I think those paradigm zealots who believe in "get it to run", "get it to run right", "get it to run fast" may start throwing stones at me. Sweet zombie Jesus, it's a test. It can't take as much in maintenance costs (or even more in some parts) as the application it actually checks, dammit!

Captain

@wft Yeah, that sucks. You might as well be using a compiled language, and get type safety checks "for free".

LB_

If only there were some way to cache unchanged code so that it doesn't always have to be reprocessed...

Wait, isn't that what makefiles did decades ago?

Kian

How can a test take two minutes? What the hell is it doing? It's one thing to not optimize prematurely, it's another to pessimize at every step.

dkf

@wft said in I think I've just found a case when a premature optimisation isn't necessarily evil:

each of the 50 tests takes 2 minutes on average

That sounds really annoying. There's a case to be made for setting up the test fixture once and then running the individual tests within it; while there's an issue with possible inter-test interactions, if it speeds things up it can be worthwhile.

flabdablet

@wft said in I think I've just found a case when a premature optimisation isn't necessarily evil:

how shittier can it get?

Terry Gilliam's Movie Brazil - Plumbers' Nasty End – 02:59
— girlsngear

sloosecannon

@Kian said in I think I've just found a case when a premature optimisation isn't necessarily evil:

How can a test take two minutes? What the hell is it doing? It's one thing to not optimize prematurely, it's another to pessimize at every step.

Err, I've written one that takes two minutes...

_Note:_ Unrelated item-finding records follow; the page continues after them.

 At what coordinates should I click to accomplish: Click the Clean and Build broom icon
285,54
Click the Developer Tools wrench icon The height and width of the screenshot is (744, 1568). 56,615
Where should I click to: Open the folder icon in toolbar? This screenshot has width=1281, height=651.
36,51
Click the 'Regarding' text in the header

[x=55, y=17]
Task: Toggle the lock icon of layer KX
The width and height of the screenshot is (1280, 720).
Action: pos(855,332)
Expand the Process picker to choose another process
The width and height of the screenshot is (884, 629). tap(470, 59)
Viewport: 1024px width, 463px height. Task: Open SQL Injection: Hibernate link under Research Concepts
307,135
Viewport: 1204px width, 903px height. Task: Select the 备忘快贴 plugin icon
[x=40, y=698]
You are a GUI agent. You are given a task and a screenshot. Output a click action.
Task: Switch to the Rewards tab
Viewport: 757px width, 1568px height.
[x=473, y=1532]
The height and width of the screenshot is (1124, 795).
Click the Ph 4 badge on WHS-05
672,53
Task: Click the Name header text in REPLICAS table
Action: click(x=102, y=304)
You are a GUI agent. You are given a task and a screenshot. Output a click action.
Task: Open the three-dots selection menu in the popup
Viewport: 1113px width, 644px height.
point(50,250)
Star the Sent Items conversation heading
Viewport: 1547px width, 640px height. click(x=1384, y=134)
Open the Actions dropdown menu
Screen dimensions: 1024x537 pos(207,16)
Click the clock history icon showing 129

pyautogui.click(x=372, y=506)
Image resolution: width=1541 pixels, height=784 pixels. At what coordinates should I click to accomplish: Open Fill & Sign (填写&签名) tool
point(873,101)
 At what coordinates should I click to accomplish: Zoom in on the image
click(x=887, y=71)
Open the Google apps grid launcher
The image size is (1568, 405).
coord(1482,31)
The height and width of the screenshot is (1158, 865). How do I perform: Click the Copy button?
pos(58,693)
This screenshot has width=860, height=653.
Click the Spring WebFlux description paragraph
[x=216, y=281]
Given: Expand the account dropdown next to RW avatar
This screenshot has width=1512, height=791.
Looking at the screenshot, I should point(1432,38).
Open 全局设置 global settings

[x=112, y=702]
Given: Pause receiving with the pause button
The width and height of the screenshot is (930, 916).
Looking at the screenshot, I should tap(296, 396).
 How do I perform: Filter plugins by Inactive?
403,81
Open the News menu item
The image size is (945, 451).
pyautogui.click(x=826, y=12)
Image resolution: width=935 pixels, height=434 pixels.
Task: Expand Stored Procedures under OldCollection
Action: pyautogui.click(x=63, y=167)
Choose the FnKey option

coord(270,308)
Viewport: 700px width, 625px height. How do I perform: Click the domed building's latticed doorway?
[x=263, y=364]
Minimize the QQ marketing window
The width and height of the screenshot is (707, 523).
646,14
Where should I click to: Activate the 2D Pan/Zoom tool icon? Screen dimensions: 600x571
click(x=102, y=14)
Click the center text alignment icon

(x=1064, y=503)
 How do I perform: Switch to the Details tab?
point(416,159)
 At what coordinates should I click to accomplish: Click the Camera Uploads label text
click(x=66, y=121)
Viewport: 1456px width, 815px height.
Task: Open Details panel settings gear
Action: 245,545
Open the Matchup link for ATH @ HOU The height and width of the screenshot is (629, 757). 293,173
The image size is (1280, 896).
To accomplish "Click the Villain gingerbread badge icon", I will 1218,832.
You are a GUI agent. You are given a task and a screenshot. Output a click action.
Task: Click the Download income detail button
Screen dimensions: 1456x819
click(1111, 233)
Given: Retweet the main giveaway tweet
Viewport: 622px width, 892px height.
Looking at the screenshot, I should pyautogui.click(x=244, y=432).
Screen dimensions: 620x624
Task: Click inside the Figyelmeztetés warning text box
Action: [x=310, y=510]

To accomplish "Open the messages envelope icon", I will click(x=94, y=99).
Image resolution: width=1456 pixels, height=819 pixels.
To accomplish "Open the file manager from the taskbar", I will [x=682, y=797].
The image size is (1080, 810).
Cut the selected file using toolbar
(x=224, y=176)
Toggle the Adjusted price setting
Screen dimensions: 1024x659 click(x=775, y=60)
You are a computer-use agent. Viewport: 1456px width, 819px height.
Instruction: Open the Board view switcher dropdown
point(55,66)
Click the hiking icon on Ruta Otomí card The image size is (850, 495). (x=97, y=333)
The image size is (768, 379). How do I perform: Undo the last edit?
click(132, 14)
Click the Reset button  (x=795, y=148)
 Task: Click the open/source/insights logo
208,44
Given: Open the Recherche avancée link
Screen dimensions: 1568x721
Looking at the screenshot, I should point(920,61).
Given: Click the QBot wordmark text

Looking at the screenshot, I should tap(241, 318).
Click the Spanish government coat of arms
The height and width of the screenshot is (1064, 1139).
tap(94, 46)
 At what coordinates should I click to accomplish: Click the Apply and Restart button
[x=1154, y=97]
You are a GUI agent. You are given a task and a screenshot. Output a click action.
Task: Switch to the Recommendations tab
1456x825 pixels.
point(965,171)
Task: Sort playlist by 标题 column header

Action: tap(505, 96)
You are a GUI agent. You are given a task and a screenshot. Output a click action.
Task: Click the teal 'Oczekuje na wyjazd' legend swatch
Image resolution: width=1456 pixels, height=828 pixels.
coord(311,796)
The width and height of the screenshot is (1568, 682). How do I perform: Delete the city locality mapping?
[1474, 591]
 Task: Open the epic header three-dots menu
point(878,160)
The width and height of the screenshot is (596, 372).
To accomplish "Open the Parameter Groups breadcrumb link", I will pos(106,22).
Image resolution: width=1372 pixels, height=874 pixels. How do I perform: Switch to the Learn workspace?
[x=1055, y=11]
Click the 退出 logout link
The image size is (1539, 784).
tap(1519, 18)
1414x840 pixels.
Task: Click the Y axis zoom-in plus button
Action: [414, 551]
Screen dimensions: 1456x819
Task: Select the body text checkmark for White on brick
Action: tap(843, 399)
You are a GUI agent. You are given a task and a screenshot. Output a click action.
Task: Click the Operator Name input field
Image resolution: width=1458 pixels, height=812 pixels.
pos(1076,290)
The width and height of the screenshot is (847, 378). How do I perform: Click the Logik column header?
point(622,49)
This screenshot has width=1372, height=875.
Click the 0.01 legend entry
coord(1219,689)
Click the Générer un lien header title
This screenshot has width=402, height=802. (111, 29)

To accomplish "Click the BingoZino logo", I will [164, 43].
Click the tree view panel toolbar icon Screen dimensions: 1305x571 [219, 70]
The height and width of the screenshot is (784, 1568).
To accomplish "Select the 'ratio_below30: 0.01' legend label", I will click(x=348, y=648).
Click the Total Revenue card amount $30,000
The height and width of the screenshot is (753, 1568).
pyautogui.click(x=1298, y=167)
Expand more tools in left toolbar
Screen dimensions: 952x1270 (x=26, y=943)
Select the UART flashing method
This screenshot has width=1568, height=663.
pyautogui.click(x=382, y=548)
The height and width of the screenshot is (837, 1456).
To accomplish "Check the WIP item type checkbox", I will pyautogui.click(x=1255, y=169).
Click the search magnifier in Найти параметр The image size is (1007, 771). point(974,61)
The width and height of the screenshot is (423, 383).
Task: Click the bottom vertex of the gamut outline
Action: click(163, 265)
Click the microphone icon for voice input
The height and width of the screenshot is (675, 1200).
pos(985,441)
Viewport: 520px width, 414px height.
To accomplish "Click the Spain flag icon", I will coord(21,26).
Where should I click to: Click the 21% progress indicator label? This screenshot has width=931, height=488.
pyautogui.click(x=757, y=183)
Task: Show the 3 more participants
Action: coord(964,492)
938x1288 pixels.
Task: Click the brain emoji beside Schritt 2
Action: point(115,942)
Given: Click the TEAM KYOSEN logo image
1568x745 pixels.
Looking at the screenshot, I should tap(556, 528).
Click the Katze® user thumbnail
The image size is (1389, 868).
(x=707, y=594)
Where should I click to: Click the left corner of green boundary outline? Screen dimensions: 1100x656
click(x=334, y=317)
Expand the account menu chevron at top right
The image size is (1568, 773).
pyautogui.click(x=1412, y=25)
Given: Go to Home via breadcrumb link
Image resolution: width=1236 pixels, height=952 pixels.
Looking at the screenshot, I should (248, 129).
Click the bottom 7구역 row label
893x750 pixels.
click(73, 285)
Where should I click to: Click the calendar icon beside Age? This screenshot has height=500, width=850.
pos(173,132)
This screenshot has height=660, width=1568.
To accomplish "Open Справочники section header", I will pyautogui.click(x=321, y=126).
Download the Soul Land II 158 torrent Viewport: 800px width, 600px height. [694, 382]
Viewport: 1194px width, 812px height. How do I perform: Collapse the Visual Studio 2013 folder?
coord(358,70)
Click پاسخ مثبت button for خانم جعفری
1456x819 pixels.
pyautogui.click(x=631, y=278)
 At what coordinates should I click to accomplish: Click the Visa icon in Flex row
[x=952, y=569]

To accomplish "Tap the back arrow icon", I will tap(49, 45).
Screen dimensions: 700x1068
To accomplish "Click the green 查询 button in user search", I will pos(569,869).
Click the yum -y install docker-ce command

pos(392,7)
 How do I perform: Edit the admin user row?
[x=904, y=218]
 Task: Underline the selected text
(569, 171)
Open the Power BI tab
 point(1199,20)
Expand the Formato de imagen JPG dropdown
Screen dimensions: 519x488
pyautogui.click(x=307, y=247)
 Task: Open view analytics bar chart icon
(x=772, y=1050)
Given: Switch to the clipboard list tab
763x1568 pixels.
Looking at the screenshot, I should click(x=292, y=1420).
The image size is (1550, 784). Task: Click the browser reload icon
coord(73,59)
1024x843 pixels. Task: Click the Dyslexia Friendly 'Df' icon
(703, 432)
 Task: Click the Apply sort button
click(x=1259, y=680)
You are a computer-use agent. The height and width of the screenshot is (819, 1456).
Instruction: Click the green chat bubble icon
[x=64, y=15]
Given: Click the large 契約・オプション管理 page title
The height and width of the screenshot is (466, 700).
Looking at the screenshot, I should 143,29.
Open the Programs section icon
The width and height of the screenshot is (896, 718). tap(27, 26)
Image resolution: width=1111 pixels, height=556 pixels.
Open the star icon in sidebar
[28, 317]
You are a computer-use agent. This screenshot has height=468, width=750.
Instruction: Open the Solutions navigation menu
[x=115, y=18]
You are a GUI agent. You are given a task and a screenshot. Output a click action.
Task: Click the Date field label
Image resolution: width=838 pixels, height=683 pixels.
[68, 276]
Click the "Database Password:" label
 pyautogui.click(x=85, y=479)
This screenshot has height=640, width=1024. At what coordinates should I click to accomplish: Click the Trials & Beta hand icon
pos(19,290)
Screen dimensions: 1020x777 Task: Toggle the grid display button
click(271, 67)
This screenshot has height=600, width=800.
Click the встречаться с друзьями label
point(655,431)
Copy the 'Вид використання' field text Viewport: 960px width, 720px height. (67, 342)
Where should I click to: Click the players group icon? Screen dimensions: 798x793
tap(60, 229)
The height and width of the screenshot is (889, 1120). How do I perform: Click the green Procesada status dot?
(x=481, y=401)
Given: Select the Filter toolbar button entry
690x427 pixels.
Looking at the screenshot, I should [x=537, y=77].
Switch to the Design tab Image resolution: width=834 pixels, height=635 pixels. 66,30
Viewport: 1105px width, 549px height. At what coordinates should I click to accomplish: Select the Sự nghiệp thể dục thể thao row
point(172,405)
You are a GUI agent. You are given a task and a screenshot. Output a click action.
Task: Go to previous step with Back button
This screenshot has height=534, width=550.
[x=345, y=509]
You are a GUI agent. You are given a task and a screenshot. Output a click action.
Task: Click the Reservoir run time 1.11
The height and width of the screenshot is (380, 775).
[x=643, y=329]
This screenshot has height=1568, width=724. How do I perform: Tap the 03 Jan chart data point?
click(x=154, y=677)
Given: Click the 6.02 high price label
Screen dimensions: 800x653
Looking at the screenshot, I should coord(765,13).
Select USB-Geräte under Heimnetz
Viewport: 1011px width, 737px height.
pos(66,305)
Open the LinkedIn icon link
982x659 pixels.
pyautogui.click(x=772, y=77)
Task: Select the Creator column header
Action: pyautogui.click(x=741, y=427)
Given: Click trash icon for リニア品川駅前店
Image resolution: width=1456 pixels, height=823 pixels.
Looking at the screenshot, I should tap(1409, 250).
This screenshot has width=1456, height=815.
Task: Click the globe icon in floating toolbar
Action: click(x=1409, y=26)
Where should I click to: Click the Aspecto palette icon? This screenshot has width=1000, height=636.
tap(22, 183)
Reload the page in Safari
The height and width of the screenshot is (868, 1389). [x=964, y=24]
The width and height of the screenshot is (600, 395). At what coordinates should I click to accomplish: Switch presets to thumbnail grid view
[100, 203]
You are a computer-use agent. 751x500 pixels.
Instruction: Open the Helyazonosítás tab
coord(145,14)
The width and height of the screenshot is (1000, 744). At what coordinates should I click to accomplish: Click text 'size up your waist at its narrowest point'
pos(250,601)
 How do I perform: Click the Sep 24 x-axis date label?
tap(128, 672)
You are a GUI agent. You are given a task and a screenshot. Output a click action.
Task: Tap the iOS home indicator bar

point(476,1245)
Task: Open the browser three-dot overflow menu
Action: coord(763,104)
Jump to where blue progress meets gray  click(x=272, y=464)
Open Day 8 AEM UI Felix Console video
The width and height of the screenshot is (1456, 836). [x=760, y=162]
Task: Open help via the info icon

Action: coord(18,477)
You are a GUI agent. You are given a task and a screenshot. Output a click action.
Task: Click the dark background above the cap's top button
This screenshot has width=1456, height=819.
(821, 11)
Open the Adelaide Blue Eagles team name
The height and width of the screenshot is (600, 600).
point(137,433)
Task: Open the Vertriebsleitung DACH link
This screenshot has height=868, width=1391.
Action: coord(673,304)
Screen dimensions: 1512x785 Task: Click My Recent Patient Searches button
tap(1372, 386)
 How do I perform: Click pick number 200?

Granted it's downloading a several-meg zip file via screen scraping.... And I only have one that takes that long..... But still.

asdf

@wft said in I think I've just found a case when a premature optimisation isn't necessarily evil:

each of the 50 tests takes 2 minutes on average

I hope they're not supposed to be unit tests, then.

mott555

I don't know if this applies to you, but when I do Node.js work I often run my working copy from a ramdisk. My unit tests (very I/O intensive because they create a fresh default database for each test run) execute nearly 100x faster there than on my HDD.

anotherusername

@sloosecannon said in I think I've just found a case when a premature optimisation isn't necessarily evil:

downloading a several-meg zip file via screen scraping

Yamikuronue

@wft This optimization isn't premature, though. The end user for the tests (you) is experiencing unacceptable performance that's inhibiting your effort to get work done. If this is premature, there's never a time when optimization would be mature.

sloosecannon

@anotherusername Testing a data-import operation on a site that doesn't provide any form of API......

anotherusername

@sloosecannon the first is the fact that it's even producing a several-megabyte zip file in any sort of format that you can screen-scrape. What is it, base64 encoded? Why? And why does it take so long to download and base64-decode several megabytes?

Or is it more of "scrape a bunch of stuff out of the page and stuff it all in a local zip file"...that I might actually be able to believe.

sloosecannon

@anotherusername well, the screen scraping is more of "click on a bunch of web forms to make the server generate a zip to download"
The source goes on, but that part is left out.